対馬海流はいくつかの流路を通って日本海を北上します。一部が朝鮮半島東岸を北上し、本流は東北地方西岸を通り、多くは津軽海峡から太平洋へと流出し(津軽暖流)、残りは北海道沿いに北上して宗谷海峡からオホーツク海へと抜け(宗谷暖流)、わずかながら西樺太沖へも流れています。
対馬海流の厚さは200m、海域によっては300mあるとも言われ、流速は流軸付近で毎秒50cm程度です。
日本列島の日本海側は、同じ日本国内でも、道東や東北地方の太平洋側や、同緯度の対岸にある朝鮮半島、ロシア極東に比べて気温が高くなっています。
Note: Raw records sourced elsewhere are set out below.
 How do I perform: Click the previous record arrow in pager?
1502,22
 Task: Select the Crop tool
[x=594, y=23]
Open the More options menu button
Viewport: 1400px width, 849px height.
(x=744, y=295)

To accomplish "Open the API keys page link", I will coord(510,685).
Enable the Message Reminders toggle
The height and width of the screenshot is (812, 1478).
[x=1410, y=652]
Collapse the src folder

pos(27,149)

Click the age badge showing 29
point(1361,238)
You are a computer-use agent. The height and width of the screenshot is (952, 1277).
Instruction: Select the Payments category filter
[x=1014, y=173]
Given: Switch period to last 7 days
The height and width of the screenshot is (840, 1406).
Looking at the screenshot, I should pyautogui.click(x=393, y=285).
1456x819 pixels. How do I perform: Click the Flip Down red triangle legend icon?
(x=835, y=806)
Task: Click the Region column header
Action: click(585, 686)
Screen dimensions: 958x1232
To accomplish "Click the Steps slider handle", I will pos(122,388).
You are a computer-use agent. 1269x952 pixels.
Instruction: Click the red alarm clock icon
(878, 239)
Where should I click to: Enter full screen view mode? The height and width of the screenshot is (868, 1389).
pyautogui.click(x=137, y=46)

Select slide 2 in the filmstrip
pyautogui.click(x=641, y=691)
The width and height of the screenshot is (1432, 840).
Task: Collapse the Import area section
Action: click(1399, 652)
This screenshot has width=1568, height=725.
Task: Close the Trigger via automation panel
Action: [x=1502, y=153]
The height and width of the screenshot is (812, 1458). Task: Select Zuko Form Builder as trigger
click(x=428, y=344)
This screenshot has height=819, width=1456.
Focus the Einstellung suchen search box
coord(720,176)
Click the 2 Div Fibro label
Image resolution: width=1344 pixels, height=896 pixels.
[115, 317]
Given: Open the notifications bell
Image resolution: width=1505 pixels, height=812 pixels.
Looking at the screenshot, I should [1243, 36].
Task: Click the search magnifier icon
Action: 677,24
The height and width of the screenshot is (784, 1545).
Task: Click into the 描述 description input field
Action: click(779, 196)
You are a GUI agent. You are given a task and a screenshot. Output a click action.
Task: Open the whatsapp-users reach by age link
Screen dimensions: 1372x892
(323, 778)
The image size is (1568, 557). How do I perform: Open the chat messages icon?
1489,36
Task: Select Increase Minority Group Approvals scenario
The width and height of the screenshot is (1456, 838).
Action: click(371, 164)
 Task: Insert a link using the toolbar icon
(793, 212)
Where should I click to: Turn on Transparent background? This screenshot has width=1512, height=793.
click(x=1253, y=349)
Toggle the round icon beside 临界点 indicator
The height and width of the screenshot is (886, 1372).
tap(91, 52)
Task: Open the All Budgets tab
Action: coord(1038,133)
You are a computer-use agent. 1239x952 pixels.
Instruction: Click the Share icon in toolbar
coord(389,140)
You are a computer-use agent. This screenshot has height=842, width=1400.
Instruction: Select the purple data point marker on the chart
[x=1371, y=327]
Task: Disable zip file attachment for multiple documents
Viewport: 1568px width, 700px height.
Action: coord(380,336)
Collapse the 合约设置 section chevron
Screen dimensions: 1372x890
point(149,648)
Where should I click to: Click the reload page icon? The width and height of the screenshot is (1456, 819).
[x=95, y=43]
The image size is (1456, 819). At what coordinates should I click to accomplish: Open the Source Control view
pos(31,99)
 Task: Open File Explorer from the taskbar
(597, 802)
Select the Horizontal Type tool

日本海側の地方、特に冬季の福井県嶺北地方、石川県、富山県、新潟県、山形県、秋田県、青森県津軽地方は、日照時間が短く雨や雪の日が多い日本海側気候であり、世界有数の豪雪地帯となっています。
冬季のシベリア高気圧が日本海を通過する際に、北西季節風を起こし、暖かい対馬海流から水蒸気を大量に蒸発させた結果、雪を降らせる雲を形成します。暖かい暖流故に前線や低気圧が度々発生します。気温は日照が少ない分、太平洋側よりやや低いが、曇りがちで放射冷却効果が弱いため冷え込みは緩いです。
対馬海流は、日本海側の地方に冬の積雪や豪雪に由来する豊富な水資源と、夏の高温・多照をもたらし、結果的に稲作(米づくり)に適した穀倉地帯と風土をそれぞれ作り出しています。
対馬暖流は黒潮に比べると、流量で約1/10、流速で約1/4の弱い流れで、黒潮のように連続した流路を形成することは稀ですが、 対馬暖流が流入・出する対馬海峡や津軽海峡に近い海域では、比較的安定した流路をとっています。